National Historic Landmark sets Kregel Windmill Factory apart
NEBRASKA CITY- Nancy Hoch had the vision for the derelict building and Isaiah Yott had the meticulous stamina to organize the paperwork needed for a national historic landmark, but Hoch herself said it was the adept voice of T. Lindsay Baker that made the wheels of preservation turn for America’s last intact windmill factory.
Baker: “The Kregel Windmill Factory is indeed the last, preserved original windmill factory in the United States.”

Architect Jerry Berggren recalled that Hoch contacted him with a complicated vision of the Kregel Windmill Factory Museum, but no financial backing.
Berggren: “She managed to get the records preserved because she was very much afraid this building was going to come down from some developer or whatever and it didn’t. Thank God.”
He said the National Park Service made a HAER report, the Historic American Engineer Record, and Ernie Weyeneth of the Steinhart Foundation provided the financial footing.
Berggren: “I remember the first board meeting – what’s this going to be like? How have you done this before? I said we’ve never done anything like this. We’ve never found an intact building that needed to be preserved without disturbing anything.”

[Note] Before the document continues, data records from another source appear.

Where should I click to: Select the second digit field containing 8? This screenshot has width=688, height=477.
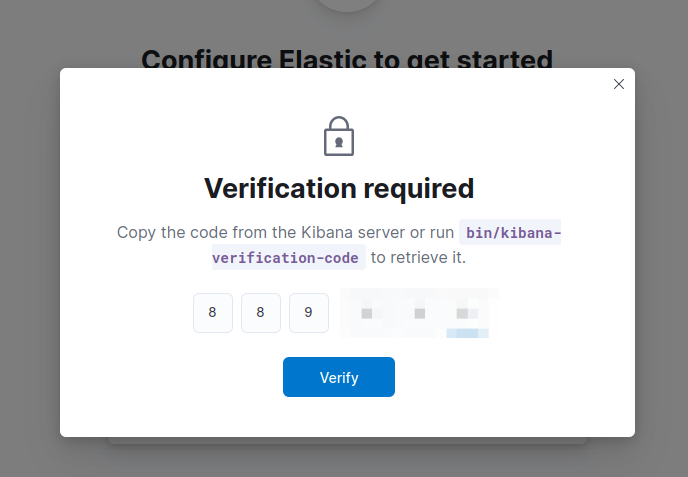pyautogui.click(x=261, y=313)
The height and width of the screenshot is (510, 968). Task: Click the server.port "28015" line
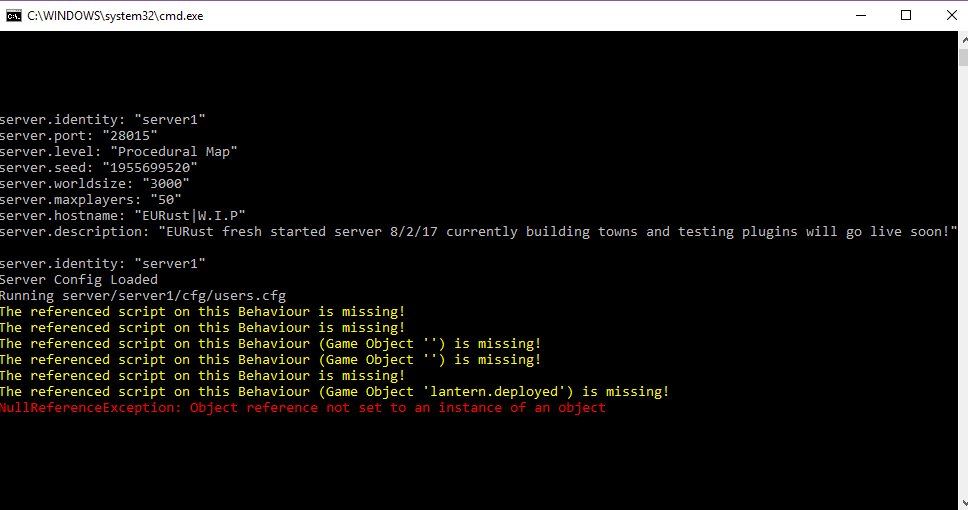pyautogui.click(x=79, y=135)
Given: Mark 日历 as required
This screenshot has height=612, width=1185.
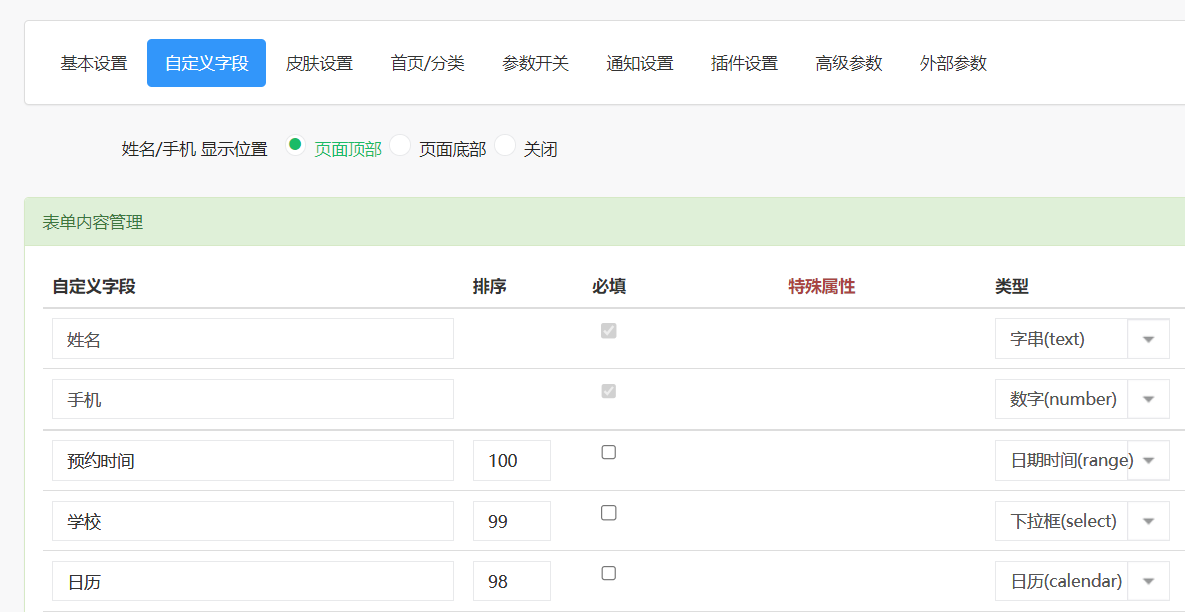Looking at the screenshot, I should (x=608, y=573).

It was the voice of Baker, an American West historian and researcher of wind power in the United States, that said the grit on the floor and the metal shavings on the machinery all should stay. It was Baker who recruited the curator of industry for the Henry Ford Museum John Bowditch for an eight-minute videotape with the machinery running.
Nebraska City knife maker Sid Suedmeier was among the first board members. He and former Naval technician Ernie Rink re-aligned the main power shaft that extended the width of the factory.

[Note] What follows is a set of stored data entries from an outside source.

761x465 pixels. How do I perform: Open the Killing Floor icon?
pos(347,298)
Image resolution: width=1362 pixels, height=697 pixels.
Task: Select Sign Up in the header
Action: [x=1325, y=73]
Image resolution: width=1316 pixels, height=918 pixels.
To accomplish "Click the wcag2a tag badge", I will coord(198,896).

Suedmeier: “It was a very greasy, dirty job, but it was enjoyable to see it all run when we got it done.”
It was Baker’s voice that validated the ingenuity and adaptability of the enterprise started by the Kregel family in 1879. He recognized the agricultural boom years at the turn of the century and the heart-wrenching struggle for business survival during the Great Depression. The Kregels adapted to the rationing of World War II and Arthur Kregel finished with pump repair late into the 1980s.

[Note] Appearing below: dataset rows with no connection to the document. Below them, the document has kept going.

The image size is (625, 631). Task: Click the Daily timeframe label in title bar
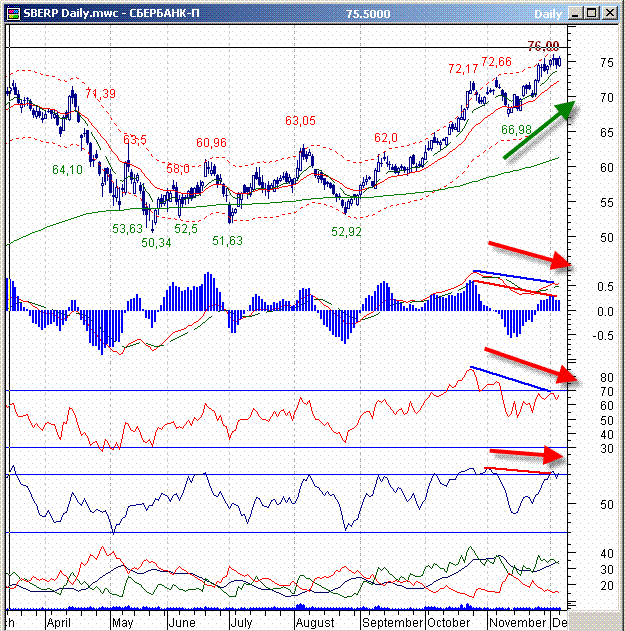click(547, 15)
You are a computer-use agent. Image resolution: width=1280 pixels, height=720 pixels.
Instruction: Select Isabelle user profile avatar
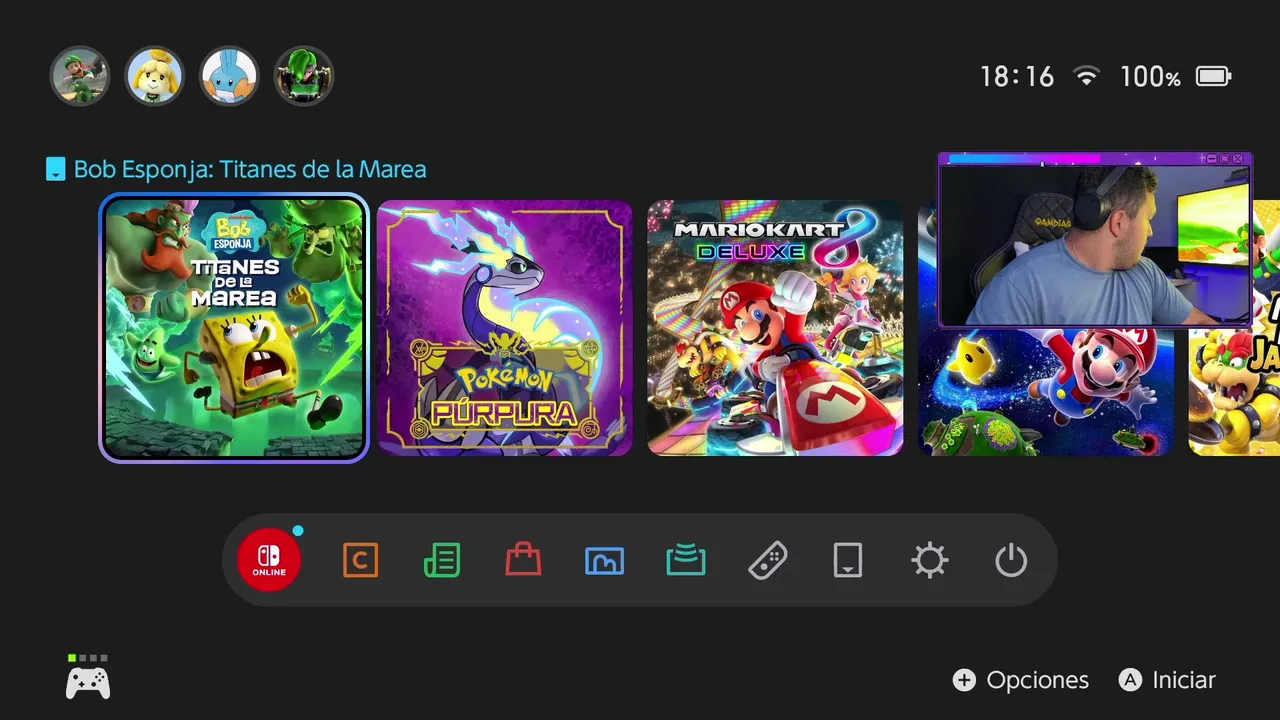[154, 76]
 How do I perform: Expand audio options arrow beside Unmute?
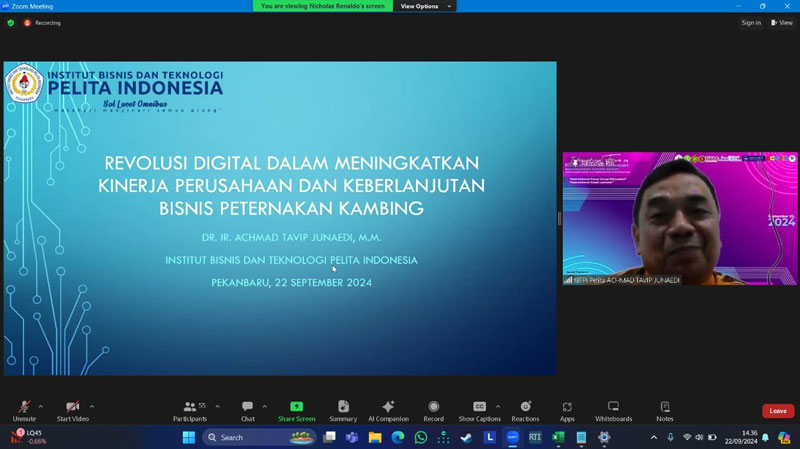(x=41, y=406)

For the factory to survive any further, Baker said, it was necessary to convince others that it was significant.
Baker: “It’s exceedingly exciting to go to place that, for one reason or another, is a time capsule from decades past and the Kregel factory is very much that. There’s nothing that compares in the level of integrity that the Kregel factory offers.”

He said while the museum has an appeal for people coming to see old machinery, they leave thinking about those elements of American character that the Kregels exemplified. Every day they went about problem solving.
Baker: “That is the application of hard work, ingenuity and thrift to living successfully through the changing times.”
Baker chose 1939 as the timeframe for the museum because it was toward the end of windmill manufacturing and because the Kregels had performed a detailed inventory for tax purposes.
He said the designation as national historic landmark clearly sets the factory apart from most historic industrial facilities because this one is so pristine to a specific period in the past.